_What is needed_.
From the Paulo Skaf profile below, list every school or university he attended.

_Excerpt to read_.
^^^^

President of the Center of Industries of the State of São Paulo
- In office September 27, 2007 – December 31, 2021
- Preceded by: Cláudio Vaz
- Succeeded by: Rafael Cervone

President of the Federation of Industries of the State of São Paulo
- In office September 27, 2004 – December 31, 2021
- Preceded by: Horácio Lafer Piva
- Succeeded by: Josué Gomes

Personal details
- Born: Paulo Antônio Skaf August 7, 1955 (age 70) São Paulo, São Paulo, Brazil
- Party: Republicanos (2022–present)
- Other political affiliations: PSB (2009–11); MDB (2011–22); Republicanos (2022-present);
- Spouse: Luzia Pamplona ​(m. 1978)​
- Children: 5
- Profession: Businessman, politician

= Paulo Skaf =

Brazilian politician

Paulo Antônio Skaf (born August 7, 1955) is a Brazilian entrepreneur and politician, who previously served as President of the Federation of Industries of the State of São Paulo (FIESP) and the President of the Center of Industries of the State of São Paulo (CIESP), both industrial interest groups and corporate trade unions. Skaf primarily works in real estate and construction.

Skaf ran for governor of São Paulo three times, each time losing in the first round to a member of the PSDB. His best showing was in 2014, when he achieved second place in the first round against Geraldo Alckmin, but won no municipalities.

Affiliated to Republicans of incumbent Governor Tarcísio de Freitas, Skaf previously was a member of the Brazilian Socialist Party and the Brazilian Democratic Movement. Both Skaf and de Freitas are noted allies of Gilberto Kassab, the former Mayor of Sao Paulo.

==Biography==

=== Early life and education ===
Paulo Skaf was born at Vila Mariana, a neighborhood of São Paulo, son of a Lebanese immigrant and prominent textile entrepreneur Antoine Skaf and Clotilde Habeyche Skaf. His origins can be traced to the prominent Skaff family, in which Antoine and Elias are generational names. He attended the Colégio Elvira Brandão and finished his high school at Colégio Santo Américo. He studied Business Administration at Universidade Presbiteriana Mackenzie but dropped out before completion.

^^^^

_Data excerpts_.
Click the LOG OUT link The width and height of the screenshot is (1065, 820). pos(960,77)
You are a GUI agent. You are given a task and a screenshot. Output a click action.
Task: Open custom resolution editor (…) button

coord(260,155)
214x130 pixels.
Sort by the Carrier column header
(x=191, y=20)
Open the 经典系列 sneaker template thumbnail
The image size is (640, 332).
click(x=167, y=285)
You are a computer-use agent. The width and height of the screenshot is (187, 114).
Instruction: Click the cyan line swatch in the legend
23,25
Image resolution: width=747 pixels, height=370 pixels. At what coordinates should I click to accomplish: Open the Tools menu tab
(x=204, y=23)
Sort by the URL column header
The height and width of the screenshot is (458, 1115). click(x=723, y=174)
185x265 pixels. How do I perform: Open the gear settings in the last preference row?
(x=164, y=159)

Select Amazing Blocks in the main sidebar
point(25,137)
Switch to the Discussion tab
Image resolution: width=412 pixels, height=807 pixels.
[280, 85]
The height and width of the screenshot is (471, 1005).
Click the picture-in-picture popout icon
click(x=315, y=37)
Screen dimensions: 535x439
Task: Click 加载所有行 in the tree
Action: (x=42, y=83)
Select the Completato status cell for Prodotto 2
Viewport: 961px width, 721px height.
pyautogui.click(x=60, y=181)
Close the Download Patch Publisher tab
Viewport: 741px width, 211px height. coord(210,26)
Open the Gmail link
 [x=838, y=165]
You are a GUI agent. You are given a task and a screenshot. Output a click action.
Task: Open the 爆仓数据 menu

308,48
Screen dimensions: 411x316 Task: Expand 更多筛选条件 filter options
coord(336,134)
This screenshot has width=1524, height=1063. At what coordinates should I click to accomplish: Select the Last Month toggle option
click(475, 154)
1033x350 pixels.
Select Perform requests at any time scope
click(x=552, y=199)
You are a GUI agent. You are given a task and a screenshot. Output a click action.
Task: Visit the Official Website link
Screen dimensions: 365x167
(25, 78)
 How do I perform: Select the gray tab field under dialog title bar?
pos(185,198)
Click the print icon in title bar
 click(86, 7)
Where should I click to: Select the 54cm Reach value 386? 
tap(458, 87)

^^^^

_Task result_.
Colégio Elvira Brandão
Colégio Santo Américo
Universidade Presbiteriana Mackenzie